## begin Data lines

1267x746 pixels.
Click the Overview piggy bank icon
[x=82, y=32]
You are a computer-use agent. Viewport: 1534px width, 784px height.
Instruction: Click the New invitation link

## end Data lines

> Written request
Rewrite the records from the line containing "You are a computer-use" through the end of the records, changing "invitation" to "meeting" and keeping everything else the same.

> Solved problem
You are a computer-use agent. Viewport: 1534px width, 784px height.
Instruction: Click the New meeting link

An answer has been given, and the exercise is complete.